RECORDS FOR THIS EXERCISE:
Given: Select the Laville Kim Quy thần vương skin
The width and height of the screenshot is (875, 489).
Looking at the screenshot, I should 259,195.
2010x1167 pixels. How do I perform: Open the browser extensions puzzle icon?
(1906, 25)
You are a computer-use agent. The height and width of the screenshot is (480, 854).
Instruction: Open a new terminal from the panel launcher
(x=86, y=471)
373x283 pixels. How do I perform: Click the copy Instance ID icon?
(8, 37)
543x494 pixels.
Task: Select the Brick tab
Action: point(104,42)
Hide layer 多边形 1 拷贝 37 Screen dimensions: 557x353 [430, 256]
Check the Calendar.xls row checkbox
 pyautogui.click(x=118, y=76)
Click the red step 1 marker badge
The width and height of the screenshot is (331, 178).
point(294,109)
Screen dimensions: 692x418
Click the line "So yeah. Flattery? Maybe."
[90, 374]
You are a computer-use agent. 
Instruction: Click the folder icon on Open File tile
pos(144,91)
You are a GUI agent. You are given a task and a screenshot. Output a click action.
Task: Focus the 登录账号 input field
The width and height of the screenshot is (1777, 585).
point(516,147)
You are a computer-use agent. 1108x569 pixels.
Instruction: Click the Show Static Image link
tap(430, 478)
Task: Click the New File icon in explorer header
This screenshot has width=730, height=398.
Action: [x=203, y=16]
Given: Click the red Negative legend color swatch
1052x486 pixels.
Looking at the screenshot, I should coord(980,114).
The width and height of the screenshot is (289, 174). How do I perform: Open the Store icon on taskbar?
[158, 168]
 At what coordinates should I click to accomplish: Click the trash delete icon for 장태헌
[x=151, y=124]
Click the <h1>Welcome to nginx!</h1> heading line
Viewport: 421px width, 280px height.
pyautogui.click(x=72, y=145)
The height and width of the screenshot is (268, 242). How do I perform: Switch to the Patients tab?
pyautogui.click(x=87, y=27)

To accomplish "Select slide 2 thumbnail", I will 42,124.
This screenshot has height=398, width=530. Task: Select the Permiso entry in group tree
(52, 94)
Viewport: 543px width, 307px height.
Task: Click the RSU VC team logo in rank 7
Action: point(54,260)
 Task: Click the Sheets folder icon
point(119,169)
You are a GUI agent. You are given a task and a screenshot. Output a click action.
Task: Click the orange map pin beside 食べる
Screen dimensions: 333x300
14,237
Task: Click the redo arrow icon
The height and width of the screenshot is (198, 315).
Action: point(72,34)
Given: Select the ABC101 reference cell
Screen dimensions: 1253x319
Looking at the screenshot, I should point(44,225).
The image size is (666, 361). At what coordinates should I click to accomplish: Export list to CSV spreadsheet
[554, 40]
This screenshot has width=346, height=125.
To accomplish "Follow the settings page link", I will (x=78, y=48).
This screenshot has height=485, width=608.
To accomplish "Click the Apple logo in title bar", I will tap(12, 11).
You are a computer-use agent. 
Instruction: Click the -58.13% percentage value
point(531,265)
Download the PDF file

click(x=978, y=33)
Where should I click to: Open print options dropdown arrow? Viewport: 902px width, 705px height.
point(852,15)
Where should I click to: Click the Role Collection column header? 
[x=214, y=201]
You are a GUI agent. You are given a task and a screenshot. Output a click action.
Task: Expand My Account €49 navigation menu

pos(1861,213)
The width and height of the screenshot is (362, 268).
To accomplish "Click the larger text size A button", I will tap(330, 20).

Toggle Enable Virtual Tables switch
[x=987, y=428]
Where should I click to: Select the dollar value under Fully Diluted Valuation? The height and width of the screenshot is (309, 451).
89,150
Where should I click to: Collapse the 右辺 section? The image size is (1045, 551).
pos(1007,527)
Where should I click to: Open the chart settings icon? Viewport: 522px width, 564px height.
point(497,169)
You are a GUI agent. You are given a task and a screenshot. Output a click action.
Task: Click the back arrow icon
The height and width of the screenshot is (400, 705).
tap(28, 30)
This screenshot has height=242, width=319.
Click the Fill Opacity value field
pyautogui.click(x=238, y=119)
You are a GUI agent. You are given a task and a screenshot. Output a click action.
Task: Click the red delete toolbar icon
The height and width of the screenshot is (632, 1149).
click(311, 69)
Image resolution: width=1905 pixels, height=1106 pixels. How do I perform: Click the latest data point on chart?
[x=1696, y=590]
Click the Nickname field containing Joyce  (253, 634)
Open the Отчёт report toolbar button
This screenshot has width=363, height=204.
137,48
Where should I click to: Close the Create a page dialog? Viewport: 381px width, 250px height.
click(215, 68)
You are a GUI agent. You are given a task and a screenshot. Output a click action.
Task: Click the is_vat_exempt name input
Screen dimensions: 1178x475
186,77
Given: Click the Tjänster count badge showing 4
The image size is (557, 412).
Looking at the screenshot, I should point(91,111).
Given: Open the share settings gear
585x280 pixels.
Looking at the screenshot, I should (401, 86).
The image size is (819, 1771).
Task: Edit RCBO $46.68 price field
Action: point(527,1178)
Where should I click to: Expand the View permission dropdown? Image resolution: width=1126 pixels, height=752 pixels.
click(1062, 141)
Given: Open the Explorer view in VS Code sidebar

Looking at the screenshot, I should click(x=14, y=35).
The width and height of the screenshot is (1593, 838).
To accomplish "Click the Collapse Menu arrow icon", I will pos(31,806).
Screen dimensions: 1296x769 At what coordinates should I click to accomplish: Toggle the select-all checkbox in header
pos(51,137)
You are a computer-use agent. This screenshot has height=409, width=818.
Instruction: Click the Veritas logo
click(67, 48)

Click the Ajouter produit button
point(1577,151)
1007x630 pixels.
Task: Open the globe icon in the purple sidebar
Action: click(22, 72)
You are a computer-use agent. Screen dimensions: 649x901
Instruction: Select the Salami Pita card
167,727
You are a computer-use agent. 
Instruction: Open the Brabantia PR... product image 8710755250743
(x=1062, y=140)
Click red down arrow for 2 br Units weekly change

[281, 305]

TASK STATEMENT:
Every entry above must appear again in the reply, exactly as it stands.

REPLY:
Given: Select the Laville Kim Quy thần vương skin
The width and height of the screenshot is (875, 489).
Looking at the screenshot, I should 259,195.
2010x1167 pixels. How do I perform: Open the browser extensions puzzle icon?
(1906, 25)
You are a computer-use agent. The height and width of the screenshot is (480, 854).
Instruction: Open a new terminal from the panel launcher
(x=86, y=471)
373x283 pixels. How do I perform: Click the copy Instance ID icon?
(8, 37)
543x494 pixels.
Task: Select the Brick tab
Action: point(104,42)
Hide layer 多边形 1 拷贝 37 Screen dimensions: 557x353 [430, 256]
Check the Calendar.xls row checkbox
 pyautogui.click(x=118, y=76)
Click the red step 1 marker badge
The width and height of the screenshot is (331, 178).
point(294,109)
Screen dimensions: 692x418
Click the line "So yeah. Flattery? Maybe."
[90, 374]
You are a computer-use agent. 
Instruction: Click the folder icon on Open File tile
pos(144,91)
You are a GUI agent. You are given a task and a screenshot. Output a click action.
Task: Focus the 登录账号 input field
The width and height of the screenshot is (1777, 585).
point(516,147)
You are a computer-use agent. 1108x569 pixels.
Instruction: Click the Show Static Image link
tap(430, 478)
Task: Click the New File icon in explorer header
This screenshot has width=730, height=398.
Action: [x=203, y=16]
Given: Click the red Negative legend color swatch
1052x486 pixels.
Looking at the screenshot, I should coord(980,114).
The width and height of the screenshot is (289, 174). How do I perform: Open the Store icon on taskbar?
[158, 168]
 At what coordinates should I click to accomplish: Click the trash delete icon for 장태헌
[x=151, y=124]
Click the <h1>Welcome to nginx!</h1> heading line
Viewport: 421px width, 280px height.
pyautogui.click(x=72, y=145)
The height and width of the screenshot is (268, 242). How do I perform: Switch to the Patients tab?
pyautogui.click(x=87, y=27)

To accomplish "Select slide 2 thumbnail", I will 42,124.
This screenshot has height=398, width=530. Task: Select the Permiso entry in group tree
(52, 94)
Viewport: 543px width, 307px height.
Task: Click the RSU VC team logo in rank 7
Action: point(54,260)
 Task: Click the Sheets folder icon
point(119,169)
You are a GUI agent. You are given a task and a screenshot. Output a click action.
Task: Click the orange map pin beside 食べる
Screen dimensions: 333x300
14,237
Task: Click the redo arrow icon
The height and width of the screenshot is (198, 315).
Action: point(72,34)
Given: Select the ABC101 reference cell
Screen dimensions: 1253x319
Looking at the screenshot, I should point(44,225).
The image size is (666, 361). At what coordinates should I click to accomplish: Export list to CSV spreadsheet
[554, 40]
This screenshot has width=346, height=125.
To accomplish "Follow the settings page link", I will (x=78, y=48).
This screenshot has height=485, width=608.
To accomplish "Click the Apple logo in title bar", I will tap(12, 11).
You are a computer-use agent. 
Instruction: Click the -58.13% percentage value
point(531,265)
Download the PDF file

click(x=978, y=33)
Where should I click to: Open print options dropdown arrow? Viewport: 902px width, 705px height.
point(852,15)
Where should I click to: Click the Role Collection column header? 
[x=214, y=201]
You are a GUI agent. You are given a task and a screenshot. Output a click action.
Task: Expand My Account €49 navigation menu

pos(1861,213)
The width and height of the screenshot is (362, 268).
To accomplish "Click the larger text size A button", I will tap(330, 20).

Toggle Enable Virtual Tables switch
[x=987, y=428]
Where should I click to: Select the dollar value under Fully Diluted Valuation? The height and width of the screenshot is (309, 451).
89,150
Where should I click to: Collapse the 右辺 section? The image size is (1045, 551).
pos(1007,527)
Where should I click to: Open the chart settings icon? Viewport: 522px width, 564px height.
point(497,169)
You are a GUI agent. You are given a task and a screenshot. Output a click action.
Task: Click the back arrow icon
The height and width of the screenshot is (400, 705).
tap(28, 30)
This screenshot has height=242, width=319.
Click the Fill Opacity value field
pyautogui.click(x=238, y=119)
You are a GUI agent. You are given a task and a screenshot. Output a click action.
Task: Click the red delete toolbar icon
The height and width of the screenshot is (632, 1149).
click(311, 69)
Image resolution: width=1905 pixels, height=1106 pixels. How do I perform: Click the latest data point on chart?
[x=1696, y=590]
Click the Nickname field containing Joyce  (253, 634)
Open the Отчёт report toolbar button
This screenshot has width=363, height=204.
137,48
Where should I click to: Close the Create a page dialog? Viewport: 381px width, 250px height.
click(215, 68)
You are a GUI agent. You are given a task and a screenshot. Output a click action.
Task: Click the is_vat_exempt name input
Screen dimensions: 1178x475
186,77
Given: Click the Tjänster count badge showing 4
The image size is (557, 412).
Looking at the screenshot, I should point(91,111).
Given: Open the share settings gear
585x280 pixels.
Looking at the screenshot, I should (401, 86).
The image size is (819, 1771).
Task: Edit RCBO $46.68 price field
Action: point(527,1178)
Where should I click to: Expand the View permission dropdown? Image resolution: width=1126 pixels, height=752 pixels.
click(1062, 141)
Given: Open the Explorer view in VS Code sidebar

Looking at the screenshot, I should click(x=14, y=35).
The width and height of the screenshot is (1593, 838).
To accomplish "Click the Collapse Menu arrow icon", I will pos(31,806).
Screen dimensions: 1296x769 At what coordinates should I click to accomplish: Toggle the select-all checkbox in header
pos(51,137)
You are a computer-use agent. This screenshot has height=409, width=818.
Instruction: Click the Veritas logo
click(67, 48)

Click the Ajouter produit button
point(1577,151)
1007x630 pixels.
Task: Open the globe icon in the purple sidebar
Action: click(22, 72)
You are a computer-use agent. Screen dimensions: 649x901
Instruction: Select the Salami Pita card
167,727
You are a computer-use agent. 
Instruction: Open the Brabantia PR... product image 8710755250743
(x=1062, y=140)
Click red down arrow for 2 br Units weekly change

[281, 305]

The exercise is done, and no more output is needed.